I'm no expert, but I did a bit of digging.
It would appear that one reason for the disappearance of the sword-and-buckler armed men was that as time went on, and with the increasing effectiveness of shot, the pike became less of an offensive weapon, and more of a defensive one against cavalry.
In which case, the need/ opportunity for soldiers to run out and slice up enemy pikemen in a pike-on-pike melee was no longer a common enough, or decisive enough, occurrence to justify equipping men specifically for that kind of fighting, especially by the time of the TYW/ ECW (that great scene from Alatriste notwithstanding).
Issuing them muskets instead of swords and bucklers would have been better bang for the Imperial buck- no pun intended.
Maurice of Nassau at the beginning of the 17th century tried to reintroduce these "targeteers", but the concept clearly looked better on paper than it was received in reality, and it's doubtful that many- if indeed, any- actually made an appearance outside of theoretical treatises of the time (which was probably how men armed with sword-and-bucklers found their way into a lot of the later artwork).

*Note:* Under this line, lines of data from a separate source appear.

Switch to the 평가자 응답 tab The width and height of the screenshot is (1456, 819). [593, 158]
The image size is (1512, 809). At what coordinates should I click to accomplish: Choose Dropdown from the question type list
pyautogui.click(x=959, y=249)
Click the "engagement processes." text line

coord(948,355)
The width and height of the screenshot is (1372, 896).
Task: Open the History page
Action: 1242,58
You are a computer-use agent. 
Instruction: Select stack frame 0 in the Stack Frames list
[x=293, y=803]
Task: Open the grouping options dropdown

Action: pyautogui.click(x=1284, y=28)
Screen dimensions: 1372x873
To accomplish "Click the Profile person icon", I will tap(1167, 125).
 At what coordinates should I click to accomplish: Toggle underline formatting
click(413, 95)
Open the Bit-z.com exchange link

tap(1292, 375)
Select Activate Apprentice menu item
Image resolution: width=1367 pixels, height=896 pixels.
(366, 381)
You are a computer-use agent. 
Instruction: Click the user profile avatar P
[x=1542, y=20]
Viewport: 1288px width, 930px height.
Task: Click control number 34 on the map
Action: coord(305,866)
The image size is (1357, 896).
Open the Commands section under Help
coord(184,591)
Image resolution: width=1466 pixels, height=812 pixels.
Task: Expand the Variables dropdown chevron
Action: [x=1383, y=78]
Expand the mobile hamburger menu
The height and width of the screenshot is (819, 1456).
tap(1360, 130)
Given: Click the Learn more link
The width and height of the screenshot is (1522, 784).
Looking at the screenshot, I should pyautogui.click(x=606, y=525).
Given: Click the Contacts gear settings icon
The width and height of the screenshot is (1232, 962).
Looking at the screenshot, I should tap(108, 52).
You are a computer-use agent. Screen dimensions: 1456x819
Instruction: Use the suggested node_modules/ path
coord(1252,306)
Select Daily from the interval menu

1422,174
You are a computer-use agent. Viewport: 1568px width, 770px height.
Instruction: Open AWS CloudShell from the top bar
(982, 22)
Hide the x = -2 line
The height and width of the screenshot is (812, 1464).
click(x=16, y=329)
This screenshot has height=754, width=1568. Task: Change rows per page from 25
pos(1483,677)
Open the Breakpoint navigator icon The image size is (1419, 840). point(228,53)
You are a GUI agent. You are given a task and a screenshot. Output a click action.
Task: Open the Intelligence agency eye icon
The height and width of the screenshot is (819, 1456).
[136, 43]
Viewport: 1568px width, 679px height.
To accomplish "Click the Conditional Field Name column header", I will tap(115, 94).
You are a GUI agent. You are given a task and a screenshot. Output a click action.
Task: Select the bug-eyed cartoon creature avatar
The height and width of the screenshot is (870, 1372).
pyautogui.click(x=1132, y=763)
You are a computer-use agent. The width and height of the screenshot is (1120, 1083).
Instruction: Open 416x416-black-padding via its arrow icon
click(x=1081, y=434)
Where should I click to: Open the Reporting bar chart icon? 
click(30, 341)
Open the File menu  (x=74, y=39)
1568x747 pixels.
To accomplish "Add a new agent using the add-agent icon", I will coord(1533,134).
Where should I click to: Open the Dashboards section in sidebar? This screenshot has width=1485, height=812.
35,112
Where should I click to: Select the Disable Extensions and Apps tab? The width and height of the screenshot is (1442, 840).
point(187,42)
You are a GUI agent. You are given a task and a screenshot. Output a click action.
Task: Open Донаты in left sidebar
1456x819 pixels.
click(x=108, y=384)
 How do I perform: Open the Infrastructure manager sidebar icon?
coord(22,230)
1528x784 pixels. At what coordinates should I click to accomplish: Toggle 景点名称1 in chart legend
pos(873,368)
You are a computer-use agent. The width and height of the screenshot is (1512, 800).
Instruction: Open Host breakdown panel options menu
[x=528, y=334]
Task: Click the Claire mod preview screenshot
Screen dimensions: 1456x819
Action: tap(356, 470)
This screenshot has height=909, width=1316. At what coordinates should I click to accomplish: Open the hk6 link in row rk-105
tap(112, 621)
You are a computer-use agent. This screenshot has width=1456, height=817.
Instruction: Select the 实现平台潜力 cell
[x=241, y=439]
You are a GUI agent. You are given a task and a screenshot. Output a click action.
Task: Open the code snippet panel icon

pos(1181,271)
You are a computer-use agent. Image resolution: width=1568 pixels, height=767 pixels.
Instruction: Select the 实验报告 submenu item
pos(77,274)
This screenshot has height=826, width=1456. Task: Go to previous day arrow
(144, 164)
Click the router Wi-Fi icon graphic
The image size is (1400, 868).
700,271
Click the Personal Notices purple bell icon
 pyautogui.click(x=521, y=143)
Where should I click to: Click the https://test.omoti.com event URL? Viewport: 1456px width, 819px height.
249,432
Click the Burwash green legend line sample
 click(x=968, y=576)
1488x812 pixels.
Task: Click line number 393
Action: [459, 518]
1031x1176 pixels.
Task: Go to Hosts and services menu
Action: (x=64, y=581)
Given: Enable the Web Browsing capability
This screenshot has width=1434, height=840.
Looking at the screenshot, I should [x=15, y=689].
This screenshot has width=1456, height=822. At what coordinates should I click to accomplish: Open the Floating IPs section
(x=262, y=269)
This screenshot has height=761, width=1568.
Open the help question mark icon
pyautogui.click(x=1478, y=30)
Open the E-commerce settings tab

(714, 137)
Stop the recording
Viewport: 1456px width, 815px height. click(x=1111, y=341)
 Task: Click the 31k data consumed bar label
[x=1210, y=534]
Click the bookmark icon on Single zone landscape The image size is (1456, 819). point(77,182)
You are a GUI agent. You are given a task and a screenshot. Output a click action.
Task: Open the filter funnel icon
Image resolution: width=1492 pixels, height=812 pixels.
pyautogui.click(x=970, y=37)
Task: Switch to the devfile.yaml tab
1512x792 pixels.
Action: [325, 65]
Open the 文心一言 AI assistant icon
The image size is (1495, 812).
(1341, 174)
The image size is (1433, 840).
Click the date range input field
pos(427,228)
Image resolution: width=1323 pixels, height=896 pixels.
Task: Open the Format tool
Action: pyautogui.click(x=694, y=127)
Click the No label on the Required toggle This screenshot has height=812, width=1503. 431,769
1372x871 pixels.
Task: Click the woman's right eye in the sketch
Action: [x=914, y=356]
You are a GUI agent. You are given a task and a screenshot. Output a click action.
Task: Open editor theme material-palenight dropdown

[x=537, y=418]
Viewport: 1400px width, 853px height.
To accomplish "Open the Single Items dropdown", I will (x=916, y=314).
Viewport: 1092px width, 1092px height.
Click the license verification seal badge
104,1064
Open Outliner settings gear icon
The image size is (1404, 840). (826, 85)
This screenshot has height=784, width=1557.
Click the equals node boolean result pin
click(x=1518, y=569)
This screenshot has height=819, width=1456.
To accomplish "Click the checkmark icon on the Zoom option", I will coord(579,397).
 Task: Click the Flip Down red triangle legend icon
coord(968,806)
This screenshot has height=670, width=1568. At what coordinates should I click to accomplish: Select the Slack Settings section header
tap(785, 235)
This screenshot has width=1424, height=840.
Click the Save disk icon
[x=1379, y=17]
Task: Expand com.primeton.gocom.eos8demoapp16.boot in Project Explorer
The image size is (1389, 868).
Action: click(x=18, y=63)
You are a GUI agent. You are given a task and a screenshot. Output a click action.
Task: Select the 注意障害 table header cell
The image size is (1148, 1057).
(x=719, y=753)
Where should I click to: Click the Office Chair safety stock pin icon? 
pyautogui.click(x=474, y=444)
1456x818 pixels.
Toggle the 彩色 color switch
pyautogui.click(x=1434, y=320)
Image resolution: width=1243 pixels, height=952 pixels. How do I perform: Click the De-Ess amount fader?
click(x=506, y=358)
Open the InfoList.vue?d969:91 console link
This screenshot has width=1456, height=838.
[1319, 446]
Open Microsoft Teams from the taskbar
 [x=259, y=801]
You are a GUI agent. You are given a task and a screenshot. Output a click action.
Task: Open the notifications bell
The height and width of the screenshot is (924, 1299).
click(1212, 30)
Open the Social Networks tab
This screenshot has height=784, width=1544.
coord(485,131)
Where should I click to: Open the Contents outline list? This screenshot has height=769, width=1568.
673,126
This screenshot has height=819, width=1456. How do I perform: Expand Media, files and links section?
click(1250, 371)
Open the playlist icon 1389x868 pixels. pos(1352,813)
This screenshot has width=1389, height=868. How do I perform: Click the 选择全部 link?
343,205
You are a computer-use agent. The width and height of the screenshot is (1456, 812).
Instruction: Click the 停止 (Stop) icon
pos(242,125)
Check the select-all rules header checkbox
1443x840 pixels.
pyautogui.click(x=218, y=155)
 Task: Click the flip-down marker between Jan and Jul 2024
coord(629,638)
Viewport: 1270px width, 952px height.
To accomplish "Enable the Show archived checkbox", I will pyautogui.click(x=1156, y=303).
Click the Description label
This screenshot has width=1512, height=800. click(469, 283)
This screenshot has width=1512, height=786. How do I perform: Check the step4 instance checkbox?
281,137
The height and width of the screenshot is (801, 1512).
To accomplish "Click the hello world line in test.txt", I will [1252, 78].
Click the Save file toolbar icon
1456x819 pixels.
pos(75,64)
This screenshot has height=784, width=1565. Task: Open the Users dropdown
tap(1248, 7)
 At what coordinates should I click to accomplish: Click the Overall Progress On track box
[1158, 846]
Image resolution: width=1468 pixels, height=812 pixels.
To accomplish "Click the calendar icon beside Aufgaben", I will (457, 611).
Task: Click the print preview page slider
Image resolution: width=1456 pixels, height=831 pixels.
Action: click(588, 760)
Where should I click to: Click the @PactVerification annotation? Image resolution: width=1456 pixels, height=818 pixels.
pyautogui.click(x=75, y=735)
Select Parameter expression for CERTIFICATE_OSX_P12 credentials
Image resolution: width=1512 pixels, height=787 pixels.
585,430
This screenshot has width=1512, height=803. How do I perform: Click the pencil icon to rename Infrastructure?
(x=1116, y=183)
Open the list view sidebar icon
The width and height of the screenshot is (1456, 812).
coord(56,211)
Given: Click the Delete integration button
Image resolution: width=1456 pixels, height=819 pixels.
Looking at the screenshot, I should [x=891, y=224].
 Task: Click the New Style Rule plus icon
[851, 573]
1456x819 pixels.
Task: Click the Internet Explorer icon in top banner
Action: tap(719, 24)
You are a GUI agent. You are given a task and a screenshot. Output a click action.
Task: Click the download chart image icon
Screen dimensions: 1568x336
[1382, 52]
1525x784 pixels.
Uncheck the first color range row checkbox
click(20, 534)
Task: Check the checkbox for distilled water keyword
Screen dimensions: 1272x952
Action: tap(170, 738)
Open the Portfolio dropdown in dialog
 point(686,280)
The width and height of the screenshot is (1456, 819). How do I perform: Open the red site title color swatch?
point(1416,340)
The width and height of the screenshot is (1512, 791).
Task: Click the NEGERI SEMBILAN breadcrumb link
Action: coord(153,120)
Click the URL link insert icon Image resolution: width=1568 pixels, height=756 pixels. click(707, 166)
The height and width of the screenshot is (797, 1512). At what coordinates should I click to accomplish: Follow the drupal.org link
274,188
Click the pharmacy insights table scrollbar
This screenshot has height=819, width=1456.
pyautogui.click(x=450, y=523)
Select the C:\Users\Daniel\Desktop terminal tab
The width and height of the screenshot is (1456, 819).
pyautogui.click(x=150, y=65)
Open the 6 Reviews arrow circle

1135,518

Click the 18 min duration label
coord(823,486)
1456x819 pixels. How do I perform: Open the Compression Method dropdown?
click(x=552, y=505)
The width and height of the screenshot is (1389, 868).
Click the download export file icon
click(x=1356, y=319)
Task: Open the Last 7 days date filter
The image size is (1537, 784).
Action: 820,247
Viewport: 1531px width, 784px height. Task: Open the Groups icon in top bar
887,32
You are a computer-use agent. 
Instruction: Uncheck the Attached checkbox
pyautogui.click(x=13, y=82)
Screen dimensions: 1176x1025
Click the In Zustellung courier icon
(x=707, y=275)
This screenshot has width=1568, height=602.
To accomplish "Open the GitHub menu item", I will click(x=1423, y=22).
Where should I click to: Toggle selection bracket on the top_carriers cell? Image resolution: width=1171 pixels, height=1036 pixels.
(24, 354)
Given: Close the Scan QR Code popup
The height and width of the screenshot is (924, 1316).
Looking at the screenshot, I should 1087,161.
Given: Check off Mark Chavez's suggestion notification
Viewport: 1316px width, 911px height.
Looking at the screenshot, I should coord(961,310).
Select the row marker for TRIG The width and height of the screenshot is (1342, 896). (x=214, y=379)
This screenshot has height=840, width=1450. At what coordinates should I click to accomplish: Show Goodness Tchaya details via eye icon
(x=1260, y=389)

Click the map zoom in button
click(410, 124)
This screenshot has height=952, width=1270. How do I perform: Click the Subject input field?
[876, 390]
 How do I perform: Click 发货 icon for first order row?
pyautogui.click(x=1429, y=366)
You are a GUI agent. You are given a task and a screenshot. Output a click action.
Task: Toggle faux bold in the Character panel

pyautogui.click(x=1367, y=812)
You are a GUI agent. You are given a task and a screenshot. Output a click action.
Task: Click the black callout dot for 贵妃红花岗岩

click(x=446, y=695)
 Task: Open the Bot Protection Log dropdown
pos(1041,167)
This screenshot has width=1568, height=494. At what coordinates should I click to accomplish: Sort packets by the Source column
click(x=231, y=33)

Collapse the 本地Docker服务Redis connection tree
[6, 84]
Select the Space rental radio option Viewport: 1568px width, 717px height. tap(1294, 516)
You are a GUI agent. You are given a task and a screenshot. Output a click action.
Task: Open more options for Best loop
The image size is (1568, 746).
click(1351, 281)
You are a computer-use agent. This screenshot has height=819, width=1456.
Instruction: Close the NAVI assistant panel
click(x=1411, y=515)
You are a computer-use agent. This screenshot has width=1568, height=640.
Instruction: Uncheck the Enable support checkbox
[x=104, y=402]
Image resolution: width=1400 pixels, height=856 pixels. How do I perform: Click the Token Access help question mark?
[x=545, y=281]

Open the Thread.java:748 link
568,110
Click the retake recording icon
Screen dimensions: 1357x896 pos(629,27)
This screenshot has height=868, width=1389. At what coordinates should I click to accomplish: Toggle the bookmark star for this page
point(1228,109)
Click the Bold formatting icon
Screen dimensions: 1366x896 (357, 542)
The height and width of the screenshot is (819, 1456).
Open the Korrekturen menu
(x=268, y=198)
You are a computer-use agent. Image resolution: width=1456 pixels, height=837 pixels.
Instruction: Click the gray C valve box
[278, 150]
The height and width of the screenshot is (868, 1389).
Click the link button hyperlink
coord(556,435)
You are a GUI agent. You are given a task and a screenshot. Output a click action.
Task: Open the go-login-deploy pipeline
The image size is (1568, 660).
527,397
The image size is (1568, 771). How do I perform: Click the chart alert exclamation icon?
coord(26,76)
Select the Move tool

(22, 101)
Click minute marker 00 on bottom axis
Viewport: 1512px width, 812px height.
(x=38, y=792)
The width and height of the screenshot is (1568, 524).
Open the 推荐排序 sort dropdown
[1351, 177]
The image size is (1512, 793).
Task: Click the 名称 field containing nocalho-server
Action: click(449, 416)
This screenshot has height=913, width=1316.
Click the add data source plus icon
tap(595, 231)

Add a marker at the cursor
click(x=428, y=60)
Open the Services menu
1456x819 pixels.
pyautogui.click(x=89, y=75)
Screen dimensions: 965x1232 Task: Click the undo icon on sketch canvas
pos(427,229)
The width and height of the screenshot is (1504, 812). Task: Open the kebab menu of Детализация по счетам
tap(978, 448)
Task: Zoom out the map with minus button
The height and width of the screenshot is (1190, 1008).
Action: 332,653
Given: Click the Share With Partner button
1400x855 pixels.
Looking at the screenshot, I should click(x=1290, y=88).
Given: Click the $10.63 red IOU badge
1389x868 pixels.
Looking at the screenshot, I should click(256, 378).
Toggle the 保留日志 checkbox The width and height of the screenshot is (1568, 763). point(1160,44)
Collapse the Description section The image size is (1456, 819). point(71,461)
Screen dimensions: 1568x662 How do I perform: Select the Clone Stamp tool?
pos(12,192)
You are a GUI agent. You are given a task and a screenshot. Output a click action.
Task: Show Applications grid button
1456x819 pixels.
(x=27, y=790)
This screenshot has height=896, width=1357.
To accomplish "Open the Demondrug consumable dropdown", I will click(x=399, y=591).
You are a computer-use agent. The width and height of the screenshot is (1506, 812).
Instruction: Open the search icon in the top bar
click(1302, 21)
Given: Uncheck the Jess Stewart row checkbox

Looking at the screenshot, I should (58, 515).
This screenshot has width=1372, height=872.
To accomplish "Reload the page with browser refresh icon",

It is possible that some officers may have affected rodeleros equipment as a sign of rank and status, especially with such a fundamentally conservative army as was the Spanish. But this would be an individual choice, and is a far cry from representing a distinctive troop type.
Although it would be fun having an occasional and purely decorative- if anachronistically equipped- figure armed rodeleros style on a command stand, in keeping with the artistic conventions of the time.